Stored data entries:
>>

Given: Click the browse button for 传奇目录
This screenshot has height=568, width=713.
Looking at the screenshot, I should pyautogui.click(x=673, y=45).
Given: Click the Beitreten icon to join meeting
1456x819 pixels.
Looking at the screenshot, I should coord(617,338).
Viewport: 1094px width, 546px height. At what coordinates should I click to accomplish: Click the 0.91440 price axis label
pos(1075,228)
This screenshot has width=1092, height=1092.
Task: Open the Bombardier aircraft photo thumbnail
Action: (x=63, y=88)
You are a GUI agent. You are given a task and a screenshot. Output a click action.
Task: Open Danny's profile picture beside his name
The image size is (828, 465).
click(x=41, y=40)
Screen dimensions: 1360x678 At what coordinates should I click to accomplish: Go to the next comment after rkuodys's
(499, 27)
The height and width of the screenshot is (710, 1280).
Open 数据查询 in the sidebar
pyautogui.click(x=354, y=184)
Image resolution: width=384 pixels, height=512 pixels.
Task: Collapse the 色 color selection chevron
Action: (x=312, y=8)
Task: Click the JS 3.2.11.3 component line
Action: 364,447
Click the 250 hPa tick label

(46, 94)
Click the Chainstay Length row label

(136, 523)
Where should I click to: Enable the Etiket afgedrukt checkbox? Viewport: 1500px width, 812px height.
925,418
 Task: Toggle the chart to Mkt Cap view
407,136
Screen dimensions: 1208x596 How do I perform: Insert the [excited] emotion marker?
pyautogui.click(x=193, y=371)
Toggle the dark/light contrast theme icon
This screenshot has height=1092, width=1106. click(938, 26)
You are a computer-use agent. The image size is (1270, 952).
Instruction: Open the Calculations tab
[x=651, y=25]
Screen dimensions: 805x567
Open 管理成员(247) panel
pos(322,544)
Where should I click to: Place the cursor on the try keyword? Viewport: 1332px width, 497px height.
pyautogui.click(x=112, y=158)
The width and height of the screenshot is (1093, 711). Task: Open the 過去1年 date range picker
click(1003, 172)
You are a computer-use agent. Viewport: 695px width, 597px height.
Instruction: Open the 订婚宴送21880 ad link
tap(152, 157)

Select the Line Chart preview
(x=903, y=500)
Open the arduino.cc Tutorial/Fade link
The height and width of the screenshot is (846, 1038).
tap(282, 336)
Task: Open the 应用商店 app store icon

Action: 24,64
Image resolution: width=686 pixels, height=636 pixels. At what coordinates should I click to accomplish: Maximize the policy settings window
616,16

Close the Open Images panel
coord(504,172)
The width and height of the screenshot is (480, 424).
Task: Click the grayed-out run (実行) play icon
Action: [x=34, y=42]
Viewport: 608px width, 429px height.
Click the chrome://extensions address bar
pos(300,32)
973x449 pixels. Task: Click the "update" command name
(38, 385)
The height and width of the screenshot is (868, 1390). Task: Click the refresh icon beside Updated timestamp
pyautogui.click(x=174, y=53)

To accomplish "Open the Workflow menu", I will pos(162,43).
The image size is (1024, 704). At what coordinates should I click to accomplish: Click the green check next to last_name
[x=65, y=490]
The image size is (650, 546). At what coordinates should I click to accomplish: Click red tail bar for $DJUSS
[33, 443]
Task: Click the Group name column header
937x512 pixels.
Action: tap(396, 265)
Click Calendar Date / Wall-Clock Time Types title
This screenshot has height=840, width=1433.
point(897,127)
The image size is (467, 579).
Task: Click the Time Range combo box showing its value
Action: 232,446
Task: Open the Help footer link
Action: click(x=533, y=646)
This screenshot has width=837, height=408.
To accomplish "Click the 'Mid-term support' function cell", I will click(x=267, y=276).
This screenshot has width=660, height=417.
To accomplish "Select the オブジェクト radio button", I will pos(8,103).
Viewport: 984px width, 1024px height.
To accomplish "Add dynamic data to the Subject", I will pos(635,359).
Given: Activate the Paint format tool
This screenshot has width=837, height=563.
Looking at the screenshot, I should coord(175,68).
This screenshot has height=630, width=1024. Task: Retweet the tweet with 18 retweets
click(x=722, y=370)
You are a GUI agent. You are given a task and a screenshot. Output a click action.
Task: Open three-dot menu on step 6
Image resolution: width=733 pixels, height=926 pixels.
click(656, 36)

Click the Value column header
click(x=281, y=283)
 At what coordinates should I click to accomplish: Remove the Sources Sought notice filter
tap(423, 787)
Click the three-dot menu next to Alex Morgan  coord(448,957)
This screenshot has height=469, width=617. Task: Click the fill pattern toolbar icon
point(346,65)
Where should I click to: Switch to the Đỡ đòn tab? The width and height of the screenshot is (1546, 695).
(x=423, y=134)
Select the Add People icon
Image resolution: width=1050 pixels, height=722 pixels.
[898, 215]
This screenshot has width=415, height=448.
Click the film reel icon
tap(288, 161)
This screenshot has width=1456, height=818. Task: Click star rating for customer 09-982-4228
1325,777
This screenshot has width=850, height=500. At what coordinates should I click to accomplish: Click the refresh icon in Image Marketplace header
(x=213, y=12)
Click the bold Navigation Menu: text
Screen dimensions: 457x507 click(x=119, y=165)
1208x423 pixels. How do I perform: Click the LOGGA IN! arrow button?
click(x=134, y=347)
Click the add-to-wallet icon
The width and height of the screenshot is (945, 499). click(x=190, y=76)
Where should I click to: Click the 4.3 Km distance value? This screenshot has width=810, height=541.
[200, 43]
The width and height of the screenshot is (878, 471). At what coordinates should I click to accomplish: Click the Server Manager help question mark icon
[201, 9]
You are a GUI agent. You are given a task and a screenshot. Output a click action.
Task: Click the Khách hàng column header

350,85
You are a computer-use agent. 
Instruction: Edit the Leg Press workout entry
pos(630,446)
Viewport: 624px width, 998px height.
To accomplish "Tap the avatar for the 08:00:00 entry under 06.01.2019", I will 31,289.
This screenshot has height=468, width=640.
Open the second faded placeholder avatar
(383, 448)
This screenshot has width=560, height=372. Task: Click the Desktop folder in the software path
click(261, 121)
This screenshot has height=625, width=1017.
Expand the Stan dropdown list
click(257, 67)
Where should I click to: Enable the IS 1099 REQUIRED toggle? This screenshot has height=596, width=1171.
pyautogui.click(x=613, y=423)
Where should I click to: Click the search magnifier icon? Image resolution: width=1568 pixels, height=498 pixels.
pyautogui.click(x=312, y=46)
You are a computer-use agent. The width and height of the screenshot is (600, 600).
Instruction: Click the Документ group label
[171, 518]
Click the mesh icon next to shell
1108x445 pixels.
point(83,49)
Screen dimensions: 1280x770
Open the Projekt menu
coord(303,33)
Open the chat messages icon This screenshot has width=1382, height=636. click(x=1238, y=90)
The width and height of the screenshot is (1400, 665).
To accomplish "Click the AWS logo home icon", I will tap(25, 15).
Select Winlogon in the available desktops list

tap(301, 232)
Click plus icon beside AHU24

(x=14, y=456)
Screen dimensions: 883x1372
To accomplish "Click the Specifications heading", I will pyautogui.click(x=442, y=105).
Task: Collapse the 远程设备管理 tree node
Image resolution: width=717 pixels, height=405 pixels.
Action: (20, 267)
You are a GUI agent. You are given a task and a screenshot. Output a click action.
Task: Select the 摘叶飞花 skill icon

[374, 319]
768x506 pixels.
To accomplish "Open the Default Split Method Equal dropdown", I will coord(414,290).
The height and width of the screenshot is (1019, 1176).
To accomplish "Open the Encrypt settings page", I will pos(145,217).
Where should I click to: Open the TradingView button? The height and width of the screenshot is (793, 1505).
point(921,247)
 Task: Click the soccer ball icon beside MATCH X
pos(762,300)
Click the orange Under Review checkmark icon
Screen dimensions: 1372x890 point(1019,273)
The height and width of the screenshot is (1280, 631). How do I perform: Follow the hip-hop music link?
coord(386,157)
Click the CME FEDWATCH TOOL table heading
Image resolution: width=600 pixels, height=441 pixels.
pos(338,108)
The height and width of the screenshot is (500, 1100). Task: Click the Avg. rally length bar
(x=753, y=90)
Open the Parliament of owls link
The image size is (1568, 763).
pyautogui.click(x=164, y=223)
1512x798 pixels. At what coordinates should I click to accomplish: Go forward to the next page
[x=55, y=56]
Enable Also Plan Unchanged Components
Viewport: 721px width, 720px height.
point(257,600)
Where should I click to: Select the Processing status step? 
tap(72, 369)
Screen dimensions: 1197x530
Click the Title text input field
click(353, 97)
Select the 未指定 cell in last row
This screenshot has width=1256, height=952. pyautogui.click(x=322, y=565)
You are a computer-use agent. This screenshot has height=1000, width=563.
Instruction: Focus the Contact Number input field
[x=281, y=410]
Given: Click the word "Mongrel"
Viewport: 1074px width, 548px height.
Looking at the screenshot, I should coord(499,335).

<<

> **Activity**
Wherever a line above contains "will", copy that line.

> **Answer box**
To accomplish "Open the Workflow menu", I will pos(162,43).
To accomplish "Click the 'Mid-term support' function cell", I will click(x=267, y=276).
To accomplish "Select the オブジェクト radio button", I will pos(8,103).
To accomplish "Add dynamic data to the Subject", I will pos(635,359).
To accomplish "Tap the avatar for the 08:00:00 entry under 06.01.2019", I will 31,289.
To accomplish "Click the AWS logo home icon", I will tap(25, 15).
To accomplish "Click the Specifications heading", I will pyautogui.click(x=442, y=105).
To accomplish "Open the Default Split Method Equal dropdown", I will coord(414,290).
To accomplish "Open the Encrypt settings page", I will pos(145,217).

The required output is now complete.